Best of all, this method is achievable. It is so simple that is is possible even as a solo builder to construct using this – although why do that when friends and family love getting involved and make the process all the more enjoyable.

Earthbag earth walls provide you with:

  • High thermal mass
  • Great acoustic insulation
  • Protection from electromagnetic radiation (for example from mobile phone towers and overhead powerlines)
  • Humidity control
  • Internal day/night temperature balance

There really are no excuses – get earthbagging today! Don’t forget – starting small is the key. There are boundless opportunities for trying out this technique and after completing a weekend workshop or better still, a week-long course, you will have the confidence to start on your own projects. Earthbag is great for garden projects such as kids cubby-houses, raised garden beds, retaining walls, outdoor benches, sculptural seating…the list of possibilities is endless.

https://www.abc.net.au/news/2019-11-14/earth-bag-dome-home-new-way-cost-sustainable-housing/11699840

Come and join the Earthbag revolution!

Earthbag is the simplest way to build a strong, beautiful house in any form. There are various incarnations of this relatively new earth construction technique, but essentially it is a type of ‘flexible form rammed earth’. Whether you would like a roundhouse, a dome or a traditional house form this technique provides you very quickly with thick earth walls and a high thermal mass, the technique is very simple to learn and best of all you can use almost any type of earth in it and minimal water.

It is also a fantastic tool to use when needing to construct raised garden beds, retaining walls and privacy walls for your garden and also doesn’t need to go on top of a traditional concrete foundation, you can use many alternatives for this due to it’s inherent stability and great mass.

HYPERADOBE

HYPERADOBE (or ‘Hiperadobe’ as it is known in Portuguese) is the Brazilian evolution of the popular ‘Superadobe’ system, developed by the Brazilian Engineer Fernando Pacheco, which instead uses a type of plastic mesh bag commonly used for fruit or onion bags rather than the normal closed-weave white grain sacks. Fernando also discovered, as Gernot Minke found through extensive testing, that the barbed wired is unnecessary when you are building walls with no inclination.

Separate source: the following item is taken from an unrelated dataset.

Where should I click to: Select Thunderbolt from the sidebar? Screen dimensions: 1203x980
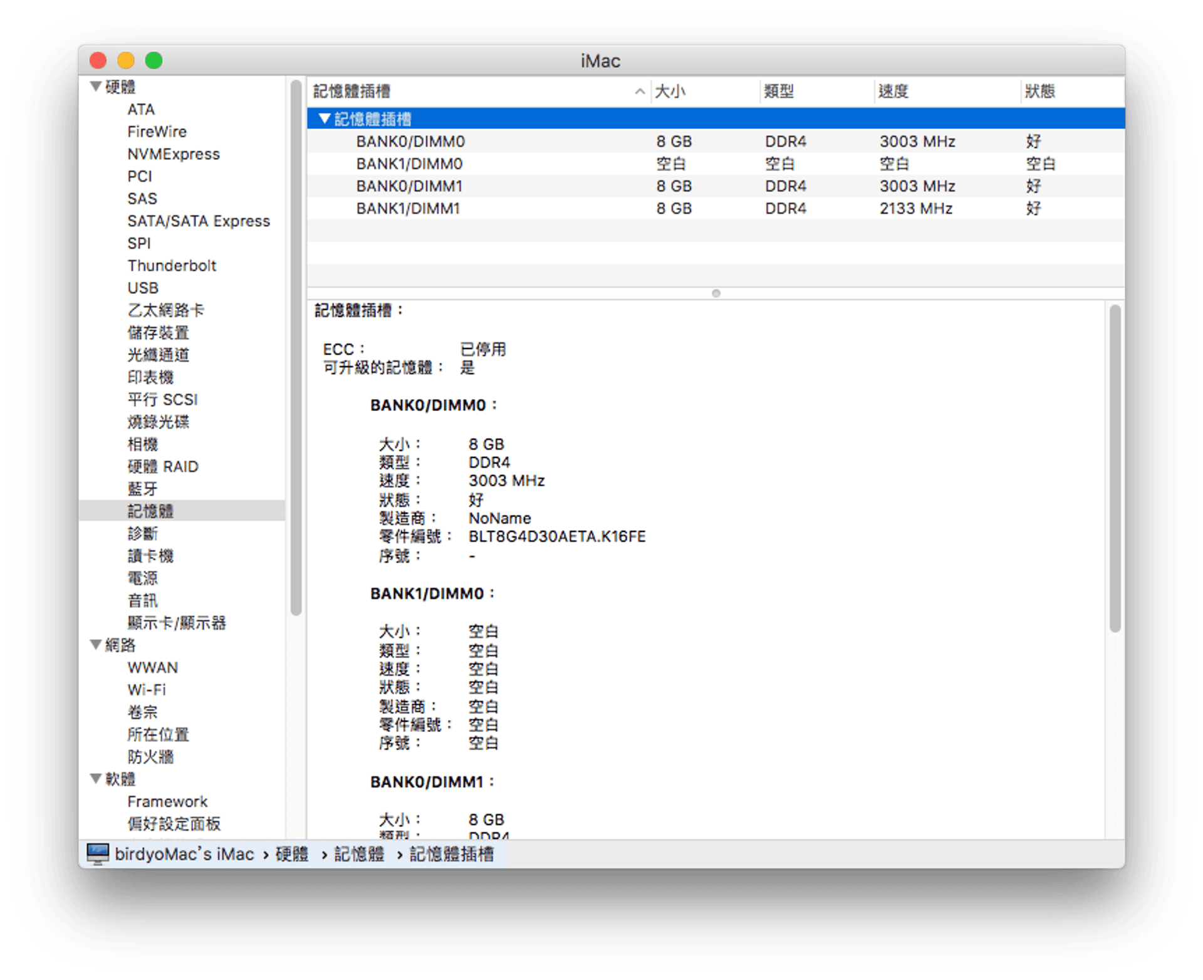point(172,265)
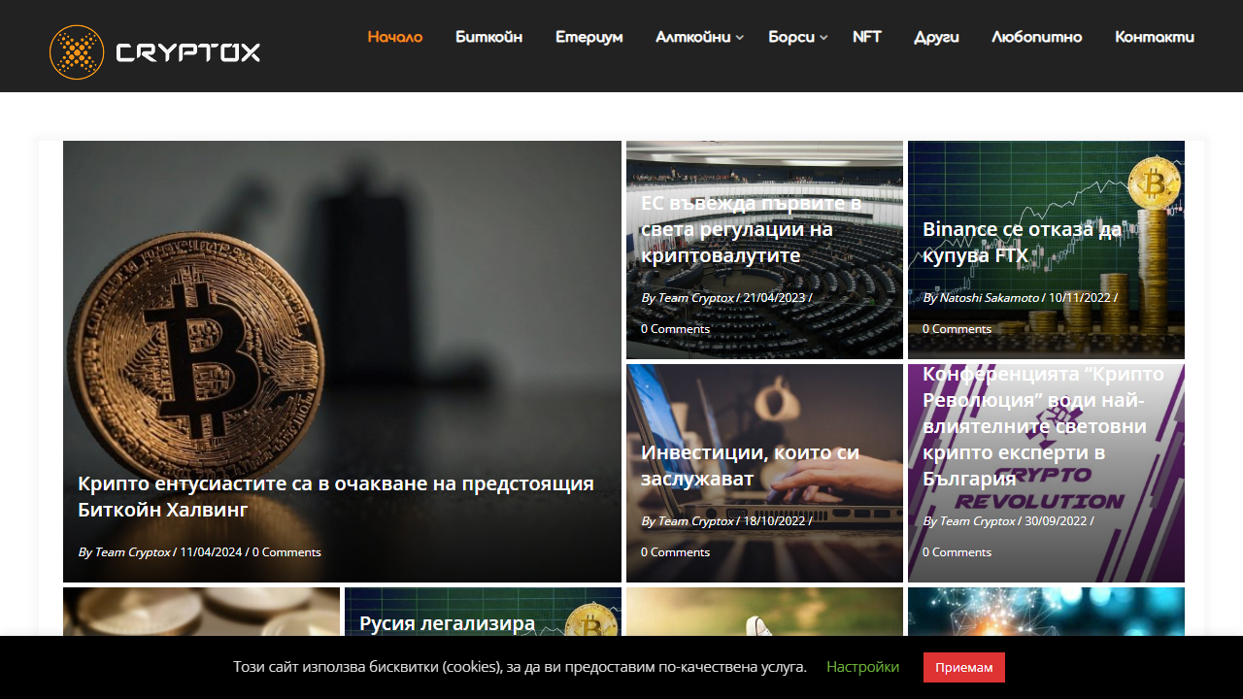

The advantages of this technique is that it uses less plastic which is not only more ecologically sound but provides more surface area for contact between the bags equaling a more unified rammed earth structure and less need for the (difficult to use) barbed wire between the courses as there is less likelihood of slippage. (However you should remember to still use the two strands of barbed wire any time you have junctions, arches or any type of inclination.)

We experimented with using simple onion sacks on our last project in Uruguay as it was difficult and expensive to import the continuous sacking and found this also worked very well – so you might also find this is the best option in some cases though can be slightly more time consuming.

We love to use the open-weave material and it is easy to source the bags in Australia from local manufacturers – the continuous sacking which is better again is more difficult but we have finally sourced a supplier for this.